Excerpts from a dataset:
▼▼▼
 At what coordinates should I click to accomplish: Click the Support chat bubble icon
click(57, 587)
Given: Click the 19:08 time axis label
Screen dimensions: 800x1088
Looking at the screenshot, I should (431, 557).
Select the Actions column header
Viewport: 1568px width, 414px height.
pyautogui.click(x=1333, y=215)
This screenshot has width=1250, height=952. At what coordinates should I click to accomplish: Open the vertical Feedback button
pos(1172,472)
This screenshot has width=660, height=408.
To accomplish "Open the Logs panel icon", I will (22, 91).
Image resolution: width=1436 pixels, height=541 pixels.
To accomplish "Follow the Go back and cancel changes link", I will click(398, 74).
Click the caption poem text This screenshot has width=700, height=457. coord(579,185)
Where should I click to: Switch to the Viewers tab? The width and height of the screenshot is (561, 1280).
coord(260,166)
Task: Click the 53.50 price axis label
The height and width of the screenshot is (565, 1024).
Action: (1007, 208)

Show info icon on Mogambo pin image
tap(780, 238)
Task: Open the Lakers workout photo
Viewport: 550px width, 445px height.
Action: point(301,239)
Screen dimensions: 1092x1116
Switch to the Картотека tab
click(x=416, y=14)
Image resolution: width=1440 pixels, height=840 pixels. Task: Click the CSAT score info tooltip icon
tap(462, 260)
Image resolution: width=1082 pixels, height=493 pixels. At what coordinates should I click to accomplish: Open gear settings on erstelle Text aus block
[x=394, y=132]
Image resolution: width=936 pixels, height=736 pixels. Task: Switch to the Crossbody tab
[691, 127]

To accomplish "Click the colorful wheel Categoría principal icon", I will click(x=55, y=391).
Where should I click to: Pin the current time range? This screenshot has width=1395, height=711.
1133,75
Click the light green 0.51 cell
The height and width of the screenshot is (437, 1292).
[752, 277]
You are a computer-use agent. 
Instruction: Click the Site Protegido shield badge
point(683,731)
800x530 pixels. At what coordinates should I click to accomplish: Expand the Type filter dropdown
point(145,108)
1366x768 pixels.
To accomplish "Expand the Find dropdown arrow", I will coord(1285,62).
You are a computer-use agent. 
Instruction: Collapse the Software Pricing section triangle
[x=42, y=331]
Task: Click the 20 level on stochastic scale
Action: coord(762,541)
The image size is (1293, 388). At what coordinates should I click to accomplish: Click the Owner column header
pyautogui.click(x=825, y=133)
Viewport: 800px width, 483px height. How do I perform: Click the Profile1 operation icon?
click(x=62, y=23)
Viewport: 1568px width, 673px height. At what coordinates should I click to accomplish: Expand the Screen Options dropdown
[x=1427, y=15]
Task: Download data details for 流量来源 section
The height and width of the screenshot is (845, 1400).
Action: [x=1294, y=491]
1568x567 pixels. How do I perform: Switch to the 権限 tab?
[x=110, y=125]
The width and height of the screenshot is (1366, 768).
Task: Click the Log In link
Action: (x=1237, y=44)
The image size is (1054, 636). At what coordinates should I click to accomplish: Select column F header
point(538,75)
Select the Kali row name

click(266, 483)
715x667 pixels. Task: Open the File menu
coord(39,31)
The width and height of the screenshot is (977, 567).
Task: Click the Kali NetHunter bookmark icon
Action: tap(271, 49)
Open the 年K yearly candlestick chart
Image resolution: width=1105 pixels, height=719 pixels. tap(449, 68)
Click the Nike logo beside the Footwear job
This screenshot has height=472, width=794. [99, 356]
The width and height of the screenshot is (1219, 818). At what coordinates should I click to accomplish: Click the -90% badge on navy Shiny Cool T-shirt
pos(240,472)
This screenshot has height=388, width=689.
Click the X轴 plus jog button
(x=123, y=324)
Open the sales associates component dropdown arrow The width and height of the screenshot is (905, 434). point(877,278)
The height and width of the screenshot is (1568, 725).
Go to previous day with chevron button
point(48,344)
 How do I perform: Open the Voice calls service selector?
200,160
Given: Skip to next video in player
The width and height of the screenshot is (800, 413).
▲▲▲
Your answer must be a single number: the count of lines in the records above that contain "axis".

Answer area: 2